Speaking of target audiences, here’s reality TV producer Priyanka Kochhar on show formats that work and show formats that don’t: “Beauty and the Geek might have been popular in America but the same show failed in India because it couldn’t cater to an audience that wants masala and gossip in reality shows. Bigg Boss, on the other hand, rakes in higher revenues than Big Brother because it stimulates the audience’s mind with some much-needed juice.”

Now you know why, when deciding the format or the flow of a production-based show, one has to be very clear whose addiction one is feeding. If the TG, or target group, is “15 to 24”, it’s not the metro youngsters that we are cashing in on. It’s those kids in Kanpur, Noida, Nagpur, and Lucknow who come into the picture. Would they prefer Shah Rukh over Shahid, or Hrithik over Ranbir…ohhh! It’s a never-ending debate. Simi Chandoke, editor-in-chief of Lifestyle and Society at Times Television Network justifies this stance: “It’s only your TG that matters; it’s better to be honest with your viewers and readers than with the celebrity you interview.”

So, as I come to the end of my day and this article, I would say that no matter how difficult it is to cope with the incessant demands made on your time, you have to realise that your life in entertainment television is very different from that of your friends in other sections of the television industry.
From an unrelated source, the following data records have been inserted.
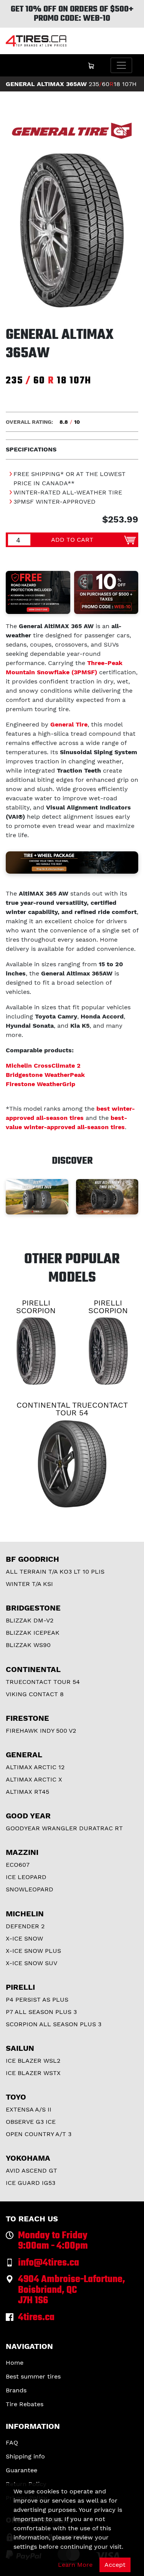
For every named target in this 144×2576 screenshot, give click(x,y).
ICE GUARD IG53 (30, 2182)
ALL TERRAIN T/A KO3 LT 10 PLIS (55, 1571)
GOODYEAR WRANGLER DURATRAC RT (64, 1828)
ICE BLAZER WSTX (33, 2073)
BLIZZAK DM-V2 (29, 1620)
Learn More (75, 2564)
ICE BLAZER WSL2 (33, 2060)
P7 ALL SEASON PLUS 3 (41, 2011)
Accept (115, 2564)
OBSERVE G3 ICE (31, 2121)
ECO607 (18, 1864)
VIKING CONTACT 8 (35, 1694)
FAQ (12, 2442)
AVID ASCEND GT (31, 2170)
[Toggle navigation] (121, 65)
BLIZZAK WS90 (28, 1645)
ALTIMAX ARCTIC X (34, 1779)
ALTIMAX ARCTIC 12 (35, 1767)
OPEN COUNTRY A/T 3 (38, 2134)
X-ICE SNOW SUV (31, 1963)
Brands (16, 2390)
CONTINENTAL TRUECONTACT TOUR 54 (72, 1408)
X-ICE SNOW (24, 1938)
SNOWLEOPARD (29, 1889)
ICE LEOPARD (26, 1877)
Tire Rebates (24, 2404)
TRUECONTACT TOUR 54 (43, 1681)
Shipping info (25, 2456)
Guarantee (21, 2470)
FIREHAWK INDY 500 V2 (41, 1730)
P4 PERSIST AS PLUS (37, 1999)
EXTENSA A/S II (28, 2109)
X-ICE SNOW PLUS (33, 1950)
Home (14, 2362)
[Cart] (91, 65)
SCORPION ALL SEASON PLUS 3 (53, 2024)
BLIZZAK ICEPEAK (33, 1632)
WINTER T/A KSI (29, 1583)
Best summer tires (33, 2376)
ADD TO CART (72, 539)
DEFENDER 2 (25, 1926)
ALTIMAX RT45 (27, 1791)
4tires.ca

I believe they have a life, while we, apparently, slave to make space for the living. Competition is tough, there is always someone waiting outside the door to take your chair and maybe do the same work even better. And the pay sucks at my level!


Then why do I still do what I do?

Because when I go off to sleep for the few hours I can manage to, I have a smile on my face, a smile which comes from knowing that the day was well-spent! Even if I am not saving lives, thousands of Bollywood lovers actually look forward to MY show. Even if I am not Kareena Kapoor, I am a celebrity in my own little world no other job gives you that kind of status. In my own way, I am changing the lives of dreamy-eyed youngsters in this country and that is no small achievement and no small responsibility.

And, for the Parthian shot, here are a few things I have learnt from experience: If you want to enjoy what you do be different, wear a T-shirt to a formal meeting, chew gum (and people’s brains), laugh aloud and gossip in whispers, indulge in small talk, call in sick when the Oscars are on, sleep with your eyes wide open in meetings, and never ever cheat where work is concerned.